◆ Extrait du document ◆
_ _ _ _

Cela dit chez moi les dvd zone 1 ne marchent pas avec VLC....


----------



## kassk8 (31 Mars 2010)

Perso chuis Canada. Mon lecteur est bloqué le gros B....D !!

Quand je place un dvd zone 1 que je lance VLC ... et bien rien !
Il faut que je dézone ... j'ai trouvé une piste ... je vais essayer !

... j'ai trouvé ça ils sont complet mais je suis au Canada et que je n'ai pas pris ma sauvegarde ni mes logiciels ... ben je ne touche pas à mon ordi. Cependant ... j'ai trouvé une solution qui m'a fait rire juste en pensant écrire ces lignes !!!

_ _ _ _

◆ Données fournies ◆
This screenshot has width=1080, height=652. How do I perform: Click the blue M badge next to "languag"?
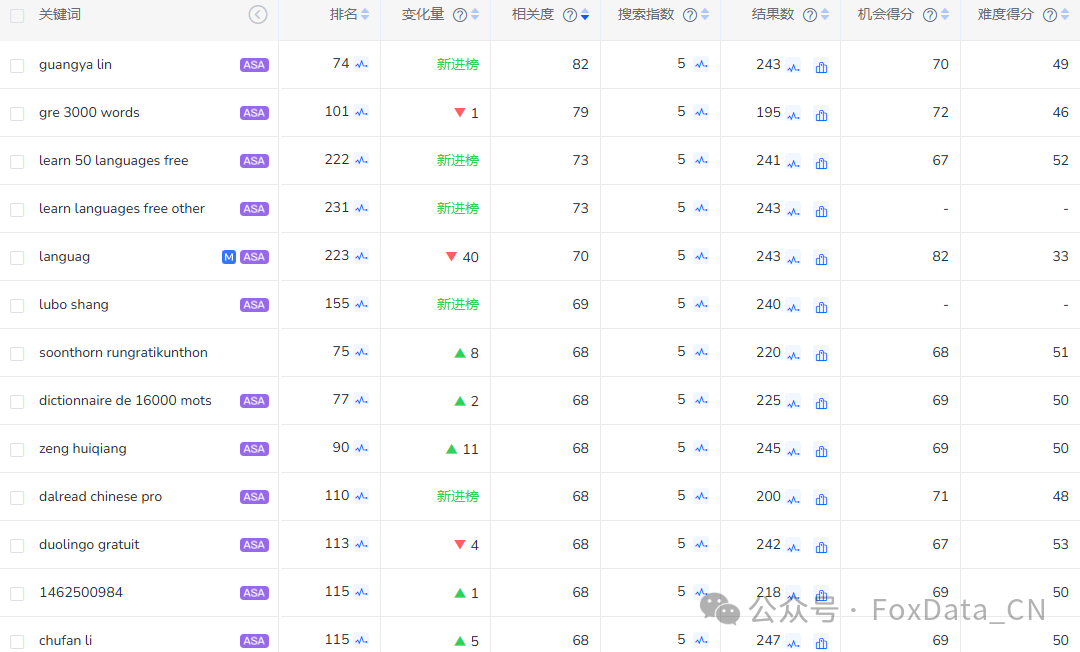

_ _ _ _

◆ Liste des consignes ◆
**1)** Répondez aux questions ci-dessous, qui portent sur l'extrait relatif aux DVD zone 1.
(a) Quelle date accompagne le message de kassk8 ?
(b) Dans quel pays se trouve kassk8 ?
(c) Que se passe-t-il lorsque kassk8 place un DVD zone 1 et lance VLC ?
**2)** Reprenez l'extrait relatif aux DVD zone 1 et rédigez sa suite après la dernière phrase.

◆ Corrigé des exercices ◆
**1)**
(a) Le 31 mars 2010.
(b) Au Canada.
(c) Rien ne se passe.

**2)**
Et bien je ripe le dvd ... hihihi ... je peux ainsi voir le film tranquille ... en plus ça me permet d'aller faire les courses, déposé du linge à la laverie, préparer le diner, aller chercher le linge, finir de préparer le diner et enfin de regarder mon film ... 

Oui c'est drôle mais je n'ai pas d'autre solution moins risquée !

D'ailleurs pourquoi mon logiciel de ripe peut lire disque lui ?? Je sais pas, je sais pas ... sskuzé hein !!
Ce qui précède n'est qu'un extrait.